**RECORDS**
•••••
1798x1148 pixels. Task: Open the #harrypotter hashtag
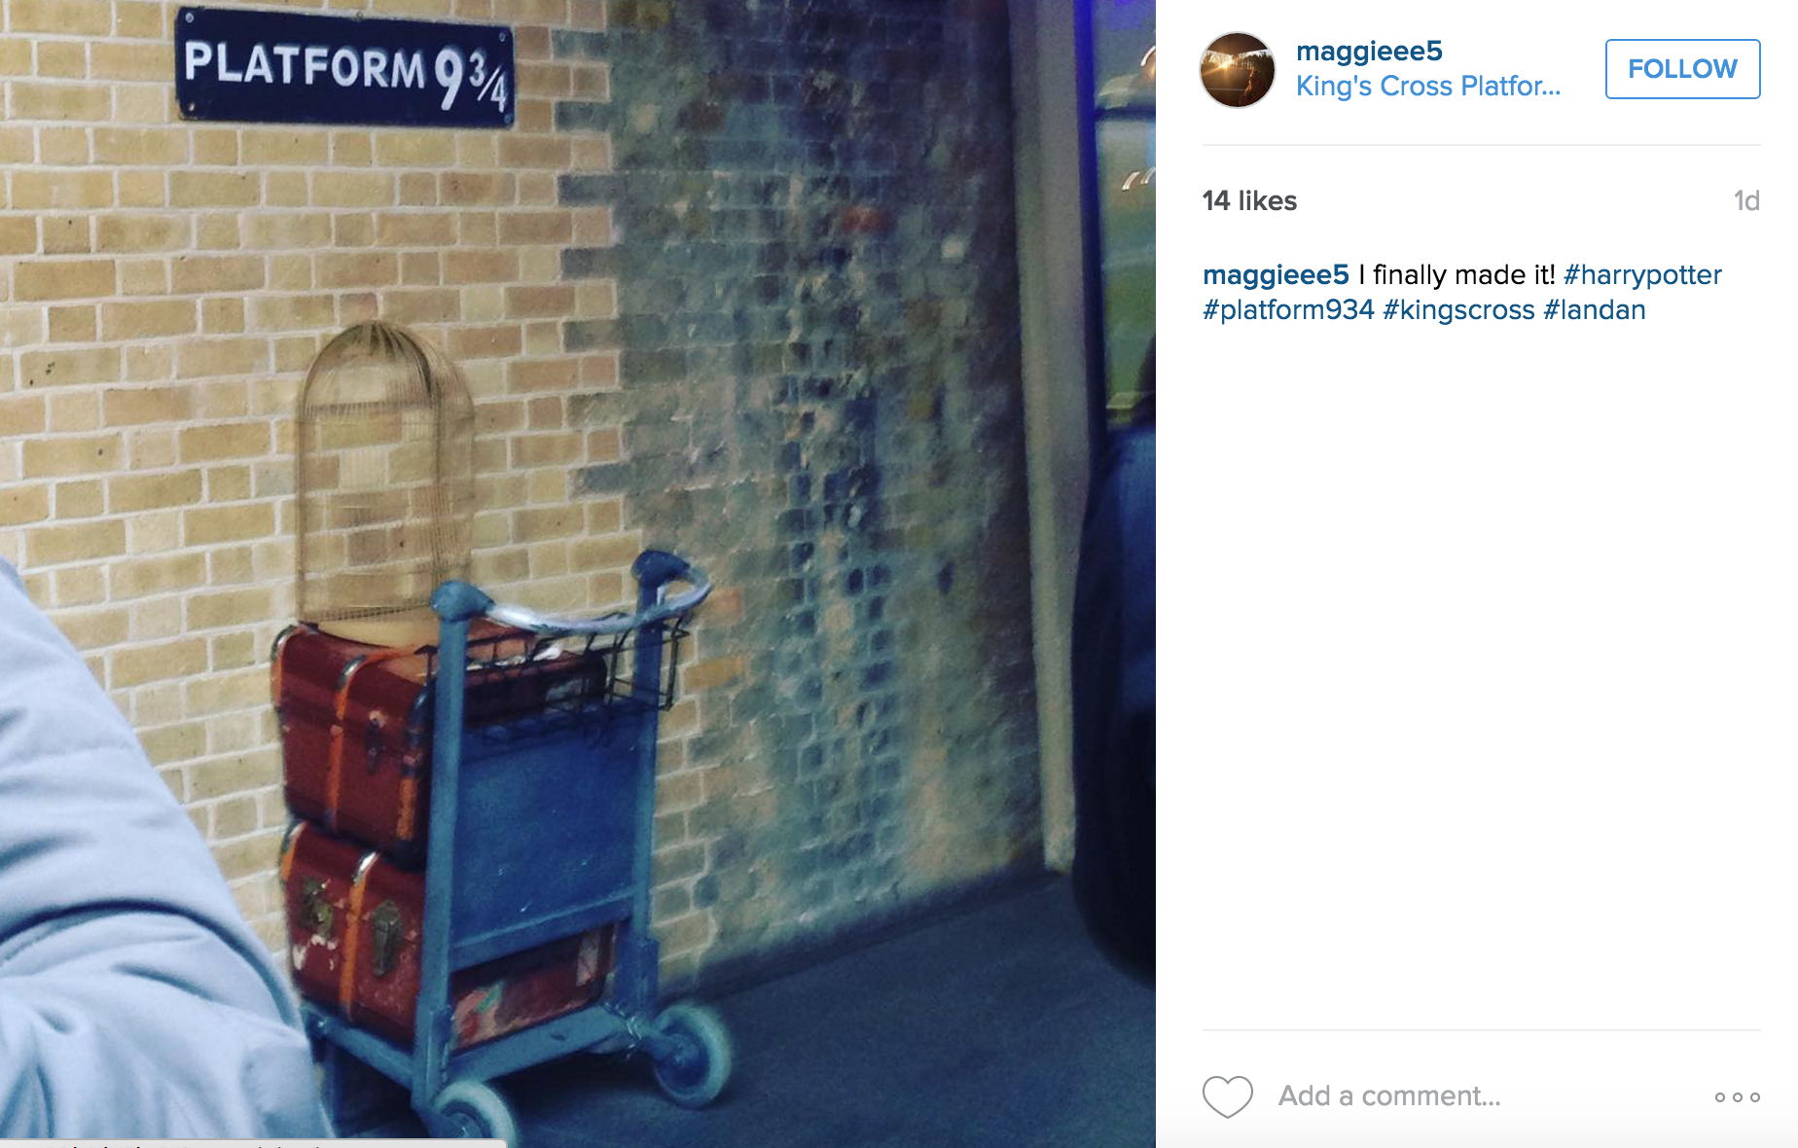pyautogui.click(x=1642, y=274)
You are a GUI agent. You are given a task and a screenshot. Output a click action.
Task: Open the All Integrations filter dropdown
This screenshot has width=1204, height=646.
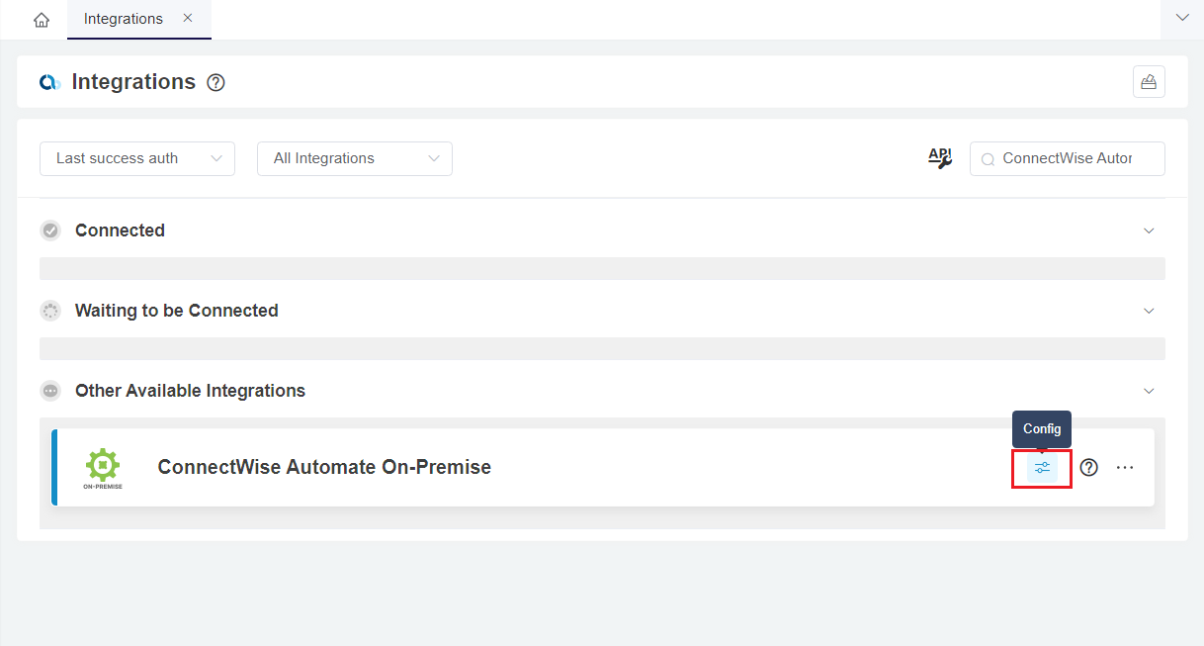point(355,158)
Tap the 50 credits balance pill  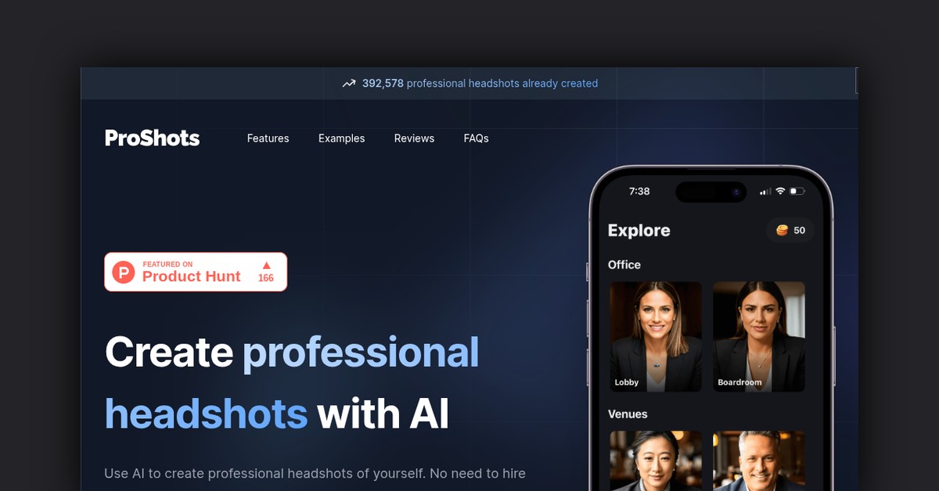(791, 230)
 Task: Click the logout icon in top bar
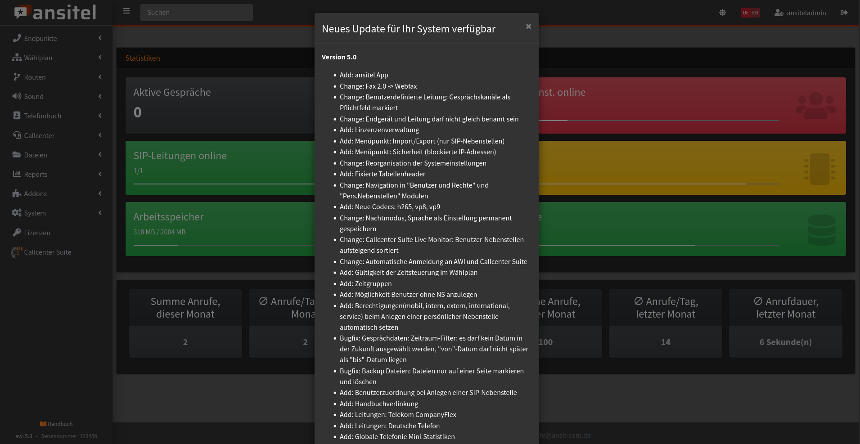844,13
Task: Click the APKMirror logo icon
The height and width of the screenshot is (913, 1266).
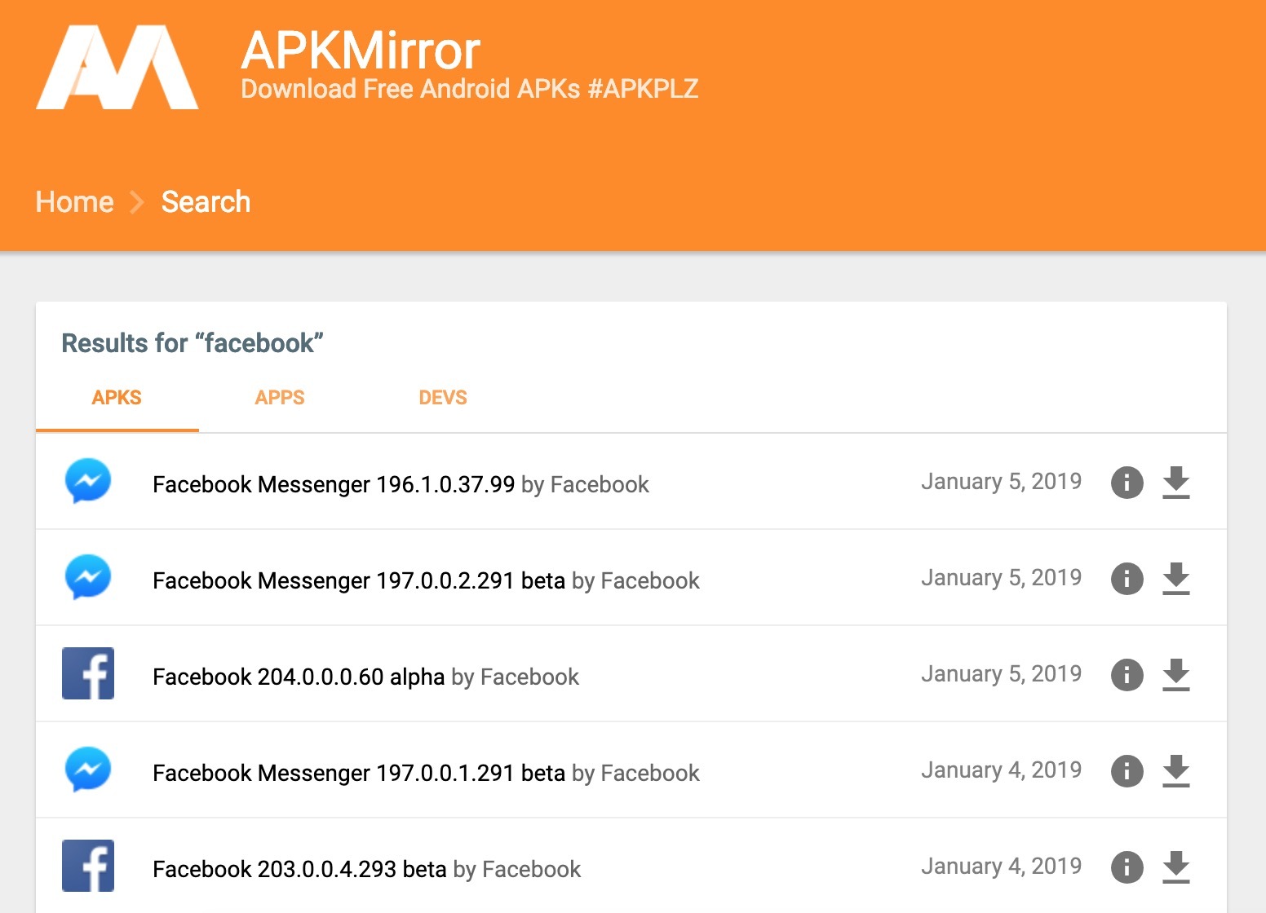Action: click(x=117, y=67)
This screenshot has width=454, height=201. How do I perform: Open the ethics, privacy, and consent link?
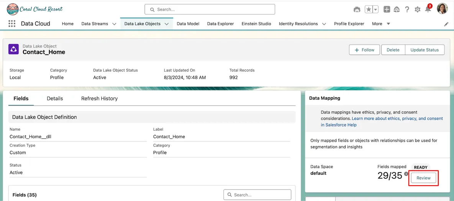397,119
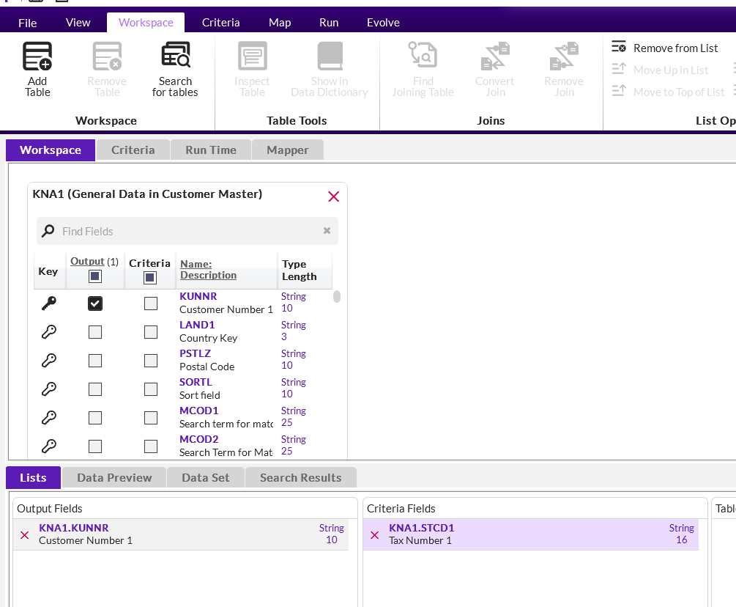Click Remove from List icon
Image resolution: width=736 pixels, height=607 pixels.
(619, 48)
•••••
Reproduce word for word the rows from the line holding "Task: Click the APKMirror logo icon" through the last line of the rows, with both ends included. Leave the pictures out.

Task: Click the APKMirror logo icon
The height and width of the screenshot is (913, 1266).
Action: click(x=117, y=67)
This screenshot has width=454, height=201. How do I perform: Open the ethics, privacy, and consent link?
397,119
Click Remove from List icon
Image resolution: width=736 pixels, height=607 pixels.
(619, 48)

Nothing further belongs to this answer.